La sentenza della Cassazione penale, sezione III, n. 39659 del 29 ottobre 2024, affronta il tema della responsabilità penale del direttore d’impresa in relazione alla fornitura di informazioni in materia di sicurezza sul lavoro all’ispettorato del lavoro.
Punti fondamentali della sentenza
Fatto
1. Il caso riguardava l’accusa rivolta al direttore di un’impresa per aver fornito informazioni false o incomplete all’ispettorato del lavoro, nell’ambito di un’indagine o verifica in materia di sicurezza sul lavoro.
2. Il Pubblico Ministero (PM) ha accusato il direttore di aver agito volontariamente, fornendo in modo deliberato informazioni incomplete o errate, con la consapevolezza di ostacolare l’attività ispettiva.
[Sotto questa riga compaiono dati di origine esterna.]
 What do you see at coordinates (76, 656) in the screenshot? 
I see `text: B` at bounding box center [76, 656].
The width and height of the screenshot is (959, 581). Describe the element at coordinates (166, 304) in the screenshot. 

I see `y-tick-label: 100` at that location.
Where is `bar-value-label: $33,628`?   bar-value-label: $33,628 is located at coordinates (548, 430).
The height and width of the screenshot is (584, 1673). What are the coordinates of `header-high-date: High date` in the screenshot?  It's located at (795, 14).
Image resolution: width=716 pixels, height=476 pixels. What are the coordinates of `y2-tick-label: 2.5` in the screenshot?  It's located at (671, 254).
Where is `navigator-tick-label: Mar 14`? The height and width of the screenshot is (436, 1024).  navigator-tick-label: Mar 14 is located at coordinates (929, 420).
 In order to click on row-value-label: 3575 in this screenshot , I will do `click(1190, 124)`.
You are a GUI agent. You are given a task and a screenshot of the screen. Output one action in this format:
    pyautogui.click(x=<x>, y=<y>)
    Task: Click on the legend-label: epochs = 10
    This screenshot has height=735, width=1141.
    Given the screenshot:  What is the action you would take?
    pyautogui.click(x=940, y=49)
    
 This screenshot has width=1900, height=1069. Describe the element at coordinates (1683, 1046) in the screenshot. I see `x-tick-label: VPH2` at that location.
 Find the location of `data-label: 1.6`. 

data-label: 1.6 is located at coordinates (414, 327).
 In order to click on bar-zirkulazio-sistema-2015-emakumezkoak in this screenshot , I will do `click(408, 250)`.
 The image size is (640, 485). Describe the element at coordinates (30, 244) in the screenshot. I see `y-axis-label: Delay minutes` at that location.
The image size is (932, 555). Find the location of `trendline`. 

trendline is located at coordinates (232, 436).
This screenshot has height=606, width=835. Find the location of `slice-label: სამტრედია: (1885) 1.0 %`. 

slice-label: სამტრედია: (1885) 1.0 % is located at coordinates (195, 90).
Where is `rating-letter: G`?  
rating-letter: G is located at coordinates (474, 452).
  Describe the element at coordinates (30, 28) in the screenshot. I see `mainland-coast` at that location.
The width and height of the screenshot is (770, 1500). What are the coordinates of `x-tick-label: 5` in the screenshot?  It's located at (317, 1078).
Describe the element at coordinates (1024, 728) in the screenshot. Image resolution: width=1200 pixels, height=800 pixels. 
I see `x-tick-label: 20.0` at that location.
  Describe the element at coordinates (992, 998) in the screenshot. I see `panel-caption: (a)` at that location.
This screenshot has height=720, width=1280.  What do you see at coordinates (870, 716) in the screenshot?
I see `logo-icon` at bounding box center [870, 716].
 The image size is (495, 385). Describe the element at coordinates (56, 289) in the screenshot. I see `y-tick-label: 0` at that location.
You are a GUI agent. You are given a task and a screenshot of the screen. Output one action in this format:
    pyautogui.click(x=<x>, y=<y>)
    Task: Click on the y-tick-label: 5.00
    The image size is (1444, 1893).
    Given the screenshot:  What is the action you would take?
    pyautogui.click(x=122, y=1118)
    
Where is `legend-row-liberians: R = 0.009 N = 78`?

3. La difesa ha sostenuto che eventuali lacune informative erano imputabili a negligenza nel recuperare i dati, piuttosto che a una condotta dolosa.
Diritto
1. La Corte ha stabilito che, per configurare una responsabilità penale del direttore, non è sufficiente dimostrare un atteggiamento negligente, anche grave, nel fornire informazioni. È necessario accertare la volontarietà (dolo) della condotta, ossia l’intenzione di fornire dati falsi o incompleti.
2. La sentenza ha chiarito che una condotta colposa (come la semplice negligenza) non integra il reato ascritto, qualora l’accusa fosse specificamente orientata a dimostrare un comportamento doloso. Questo principio tutela l’imputato rispetto ad accuse formulate in modo specifico ma non provate.
3. Onere della prova del dolo: spetta al PM fornire elementi concreti che dimostrino l’intenzionalità della condotta, non essendo sufficiente il mero sospetto o la presenza di errori riconducibili a trascuratezza.
In conclusione la Corte ha sottolineato che, in materia penale, l’elemento soggettivo del reato deve essere dimostrato con chiarezza.
In questo caso, la negligenza, pur rilevante in un contesto civile o disciplinare, non è sufficiente a sostenere una condanna penale per condotte dolose, come l’accusa di aver volontariamente fornito informazioni false all’ispettorato del lavoro.